Bolivia Mercosur membership timeline
| Date | Event |
| 1998 | Bolivia becomes an associate state of Mercosur. |
| 2006 | The government of Evo Morales requests full integration into the bloc. |
| 2023 | The accession protocol is formally delivered to then-President Luis Arce, and Brazil gives its final approval. |
| 2024 | Bolivia approves the accession protocol in its legislative bodies. |
The Chamber of Deputies did so on June 14 and the Chamber of Senators on July 3

== Historical enlargements ==

Applications for accession to Mercosur.
| Applicant | Submitted | Accession / failure rationale |
|---|---|---|
| Argentina | Founder | 26 March 1991 |
| Brazil | Founder | 26 March 1991 |
| Bolivia | Since 2024 | 1 July 2024 |
| Chile |  | Asociate |
| Colombia |  | Asociate |
| Guyana |  | Asociate |
| Paraguay | Founder | 26 March 1991 |
| Panama |  | Asociate |
| Peru |  | Asociate |
| Uruguay | Founder | 26 March 1991 |
| Suriname |  | Asociate |
| New Zealand |  | Observer |
| Mexico |  | Observer |
| Venezuela |  | Suspended |

== Timeline ==
- Pre-Mercosur
- On November 30, 1985, the presidents of Argentina and Brazil signed the Declaration of Foz do Iguaçu, the cornerstone of Mercosur. In 2004, Argentina and Brazil jointly decided that November 30 would be celebrated as the Argentine–Brazilian Friendship Day.
- On July 29, 1986, the Act for Argentine–Brazilian Integration was signed. Through this instrument, the Program for Integration and Cooperation between Argentina and Brazil (PICAB) was established, founded on the principles of gradualism, flexibility, symmetry, balance, preferential treatment toward third markets, progressive harmonization of policies, and business sector participation. The core of PICAB consisted of sectoral protocols in key sectors.
- On April 6, 1988, the Alvorada Act was signed, through which Uruguay joined the regional integration process.
- On November 29, 1988, the Treaty of Integration, Cooperation and Development was concluded.
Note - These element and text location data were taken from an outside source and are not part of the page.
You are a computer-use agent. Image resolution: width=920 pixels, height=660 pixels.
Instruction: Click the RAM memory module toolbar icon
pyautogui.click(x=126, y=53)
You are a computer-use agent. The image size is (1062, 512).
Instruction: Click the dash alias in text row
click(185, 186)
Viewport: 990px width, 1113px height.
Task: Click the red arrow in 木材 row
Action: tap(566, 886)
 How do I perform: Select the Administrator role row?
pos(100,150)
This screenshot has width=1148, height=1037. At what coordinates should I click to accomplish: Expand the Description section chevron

The treaty set a 10-year deadline for the gradual removal of asymmetries.
- On July 6, 1990, the Buenos Aires Act was signed, accelerating the integration schedule and setting December 31, 1994, as the date for establishing the common market.

- Foundation
- On March 26, 1991, Argentina, Brazil, Paraguay, and Uruguay signed the Treaty of Asunción, which adopts the name Mercosur, gives it a basic institutional structure, and establishes a free trade area.

- Expansions
- Chile formalized its association with Mercosur on June 25, 1996, during the 10th Mercosur Summit Meeting, in San Luis, Argentina, through the signing of the Mercosur–Chile Economic Complementation Agreement.
- Bolivia formalized its accession as an associate state at the 11th Mercosur Summit Meeting, in Fortaleza (Brazil), on December 17, 1996, through the signing of the Mercosur–Bolivia Economic Complementation Agreement.
- Peru formalized its association with Mercosur in 2003 by signing the Mercosur–Peru Economic Complementation Agreement (CMC No. 39/03).
- Colombia, Ecuador, and Venezuela formalized their association with Mercosur in 2004 through the signing of the Mercosur–Colombia, Ecuador, and Venezuela Economic Complementation Agreement (CMC No. 59/04).
- Venezuela signed the Protocol of Accession of Venezuela to Mercosur with the rest of the Mercosur members on July 4, 2006.

After being ratified by the congresses of Argentina, Brazil and Uruguay, and lacking only the ratification of the Paraguay congress, Venezuela remained waiting to become a full member until June 28, 2012, when Paraguay was suspended for breaching the bloc’s democratic agreement. Venezuela’s full ratification as a full member was announced on June 29, 2012 by the president of the group, and this would be formally executed in Rio de Janeiro on July 31, 2012, making it the first enlargement of the bloc since its establishment in 1994. On August 15, 2013, Mercosur lifted the suspension of Paraguay; on December 18, 2013, the Paraguayan Parliament ratified Venezuela’s entry into the regional bloc.